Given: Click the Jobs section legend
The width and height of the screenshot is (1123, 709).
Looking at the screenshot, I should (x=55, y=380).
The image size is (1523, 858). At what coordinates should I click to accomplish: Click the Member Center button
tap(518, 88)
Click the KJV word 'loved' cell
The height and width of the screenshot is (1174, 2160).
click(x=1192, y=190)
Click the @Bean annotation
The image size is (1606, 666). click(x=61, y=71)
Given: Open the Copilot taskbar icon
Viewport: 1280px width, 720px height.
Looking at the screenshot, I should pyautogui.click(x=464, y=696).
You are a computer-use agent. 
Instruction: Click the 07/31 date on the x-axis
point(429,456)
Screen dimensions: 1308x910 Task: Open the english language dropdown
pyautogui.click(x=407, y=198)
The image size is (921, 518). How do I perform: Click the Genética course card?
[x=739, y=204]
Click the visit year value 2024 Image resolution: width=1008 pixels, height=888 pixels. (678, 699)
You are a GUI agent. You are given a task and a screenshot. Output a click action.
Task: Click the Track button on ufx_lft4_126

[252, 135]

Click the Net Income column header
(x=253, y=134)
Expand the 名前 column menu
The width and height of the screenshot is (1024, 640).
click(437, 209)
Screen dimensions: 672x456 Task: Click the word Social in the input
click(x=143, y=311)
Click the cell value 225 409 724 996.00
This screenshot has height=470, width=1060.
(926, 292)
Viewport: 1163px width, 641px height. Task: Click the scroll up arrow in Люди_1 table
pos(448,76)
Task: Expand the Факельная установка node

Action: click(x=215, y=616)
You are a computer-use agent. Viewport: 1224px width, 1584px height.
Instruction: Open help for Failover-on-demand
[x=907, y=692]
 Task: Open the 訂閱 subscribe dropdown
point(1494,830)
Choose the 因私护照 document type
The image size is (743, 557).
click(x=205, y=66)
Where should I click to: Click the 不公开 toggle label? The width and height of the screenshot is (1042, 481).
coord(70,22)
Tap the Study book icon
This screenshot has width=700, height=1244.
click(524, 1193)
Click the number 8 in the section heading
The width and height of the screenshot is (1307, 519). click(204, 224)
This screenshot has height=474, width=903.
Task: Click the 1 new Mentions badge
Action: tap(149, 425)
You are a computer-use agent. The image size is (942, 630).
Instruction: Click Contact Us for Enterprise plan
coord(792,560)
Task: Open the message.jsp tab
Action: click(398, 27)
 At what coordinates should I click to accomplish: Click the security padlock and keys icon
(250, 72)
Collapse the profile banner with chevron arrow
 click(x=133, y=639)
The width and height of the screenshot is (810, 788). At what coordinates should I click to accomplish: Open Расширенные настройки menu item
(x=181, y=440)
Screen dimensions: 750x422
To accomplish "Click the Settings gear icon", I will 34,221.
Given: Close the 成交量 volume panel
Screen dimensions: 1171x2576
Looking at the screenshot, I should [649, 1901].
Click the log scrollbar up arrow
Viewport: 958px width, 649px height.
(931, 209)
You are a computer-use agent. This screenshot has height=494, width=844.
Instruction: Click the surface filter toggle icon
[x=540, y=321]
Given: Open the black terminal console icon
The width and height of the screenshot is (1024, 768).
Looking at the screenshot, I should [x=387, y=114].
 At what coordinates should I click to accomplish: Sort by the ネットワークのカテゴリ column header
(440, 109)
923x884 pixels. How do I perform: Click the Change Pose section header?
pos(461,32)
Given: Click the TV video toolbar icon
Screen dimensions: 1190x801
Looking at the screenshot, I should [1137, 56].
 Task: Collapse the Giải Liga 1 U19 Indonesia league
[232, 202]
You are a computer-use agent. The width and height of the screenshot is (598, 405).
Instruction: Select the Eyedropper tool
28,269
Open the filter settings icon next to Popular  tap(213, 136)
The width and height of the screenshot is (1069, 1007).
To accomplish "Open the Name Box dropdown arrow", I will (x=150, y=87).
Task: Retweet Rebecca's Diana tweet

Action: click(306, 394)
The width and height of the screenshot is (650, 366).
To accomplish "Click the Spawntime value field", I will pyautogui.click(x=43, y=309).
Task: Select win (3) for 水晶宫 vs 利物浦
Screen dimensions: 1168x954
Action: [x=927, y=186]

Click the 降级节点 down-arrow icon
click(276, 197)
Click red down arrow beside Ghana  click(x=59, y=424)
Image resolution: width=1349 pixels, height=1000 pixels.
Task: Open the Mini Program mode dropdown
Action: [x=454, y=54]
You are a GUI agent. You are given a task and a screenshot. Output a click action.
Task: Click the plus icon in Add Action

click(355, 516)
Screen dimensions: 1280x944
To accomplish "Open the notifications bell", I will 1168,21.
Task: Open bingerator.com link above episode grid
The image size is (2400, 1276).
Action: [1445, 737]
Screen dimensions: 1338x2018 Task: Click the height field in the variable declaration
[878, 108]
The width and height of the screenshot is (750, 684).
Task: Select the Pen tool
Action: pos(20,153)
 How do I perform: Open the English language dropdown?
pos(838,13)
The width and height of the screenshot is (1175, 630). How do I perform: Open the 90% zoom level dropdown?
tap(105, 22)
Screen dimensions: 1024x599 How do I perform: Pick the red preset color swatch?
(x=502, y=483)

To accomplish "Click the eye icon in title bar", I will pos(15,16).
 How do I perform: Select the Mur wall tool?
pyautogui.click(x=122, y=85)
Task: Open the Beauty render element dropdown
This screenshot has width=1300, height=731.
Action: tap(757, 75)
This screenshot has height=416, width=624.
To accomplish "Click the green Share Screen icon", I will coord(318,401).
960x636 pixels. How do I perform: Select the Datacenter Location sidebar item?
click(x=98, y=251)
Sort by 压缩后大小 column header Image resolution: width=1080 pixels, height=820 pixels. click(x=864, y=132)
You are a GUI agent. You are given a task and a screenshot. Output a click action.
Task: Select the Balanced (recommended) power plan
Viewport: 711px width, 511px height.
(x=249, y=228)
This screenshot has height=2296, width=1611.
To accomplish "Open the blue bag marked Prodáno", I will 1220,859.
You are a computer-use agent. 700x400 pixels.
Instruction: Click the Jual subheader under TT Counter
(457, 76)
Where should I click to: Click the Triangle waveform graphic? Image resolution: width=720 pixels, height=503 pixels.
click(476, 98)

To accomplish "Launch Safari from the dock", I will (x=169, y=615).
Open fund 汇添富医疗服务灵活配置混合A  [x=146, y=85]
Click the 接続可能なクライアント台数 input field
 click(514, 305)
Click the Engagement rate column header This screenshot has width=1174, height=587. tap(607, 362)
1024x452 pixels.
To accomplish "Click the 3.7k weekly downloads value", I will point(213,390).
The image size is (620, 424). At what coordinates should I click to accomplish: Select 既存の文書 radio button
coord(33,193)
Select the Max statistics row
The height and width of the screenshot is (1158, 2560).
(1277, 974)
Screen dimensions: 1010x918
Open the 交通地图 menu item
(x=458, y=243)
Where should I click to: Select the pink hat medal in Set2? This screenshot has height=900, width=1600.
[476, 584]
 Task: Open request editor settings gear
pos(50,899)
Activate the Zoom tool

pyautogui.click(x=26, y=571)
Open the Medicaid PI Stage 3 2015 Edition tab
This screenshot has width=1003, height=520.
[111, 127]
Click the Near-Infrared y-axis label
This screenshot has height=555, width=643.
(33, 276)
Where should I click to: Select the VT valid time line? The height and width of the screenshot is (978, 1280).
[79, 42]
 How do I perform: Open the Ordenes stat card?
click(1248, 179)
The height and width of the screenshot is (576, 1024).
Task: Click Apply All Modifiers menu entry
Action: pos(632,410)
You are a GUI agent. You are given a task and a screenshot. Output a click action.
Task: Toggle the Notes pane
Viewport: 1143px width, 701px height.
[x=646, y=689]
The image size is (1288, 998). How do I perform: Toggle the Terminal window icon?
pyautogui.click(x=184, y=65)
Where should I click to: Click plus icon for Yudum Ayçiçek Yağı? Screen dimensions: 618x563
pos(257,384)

# [Exercise requirements]
Only the lines that contain the string "computer" should be copied from the entries above.

# [Solution for this problem]
You are a computer-use agent. 
You are a computer-use agent. Viewport: 1224px width, 1584px height.
You are a computer-use agent. The image size is (942, 630).
You are a computer-use agent. This screenshot has height=494, width=844.
You are a computer-use agent. The width and height of the screenshot is (598, 405).
You are a computer-use agent. 700x400 pixels.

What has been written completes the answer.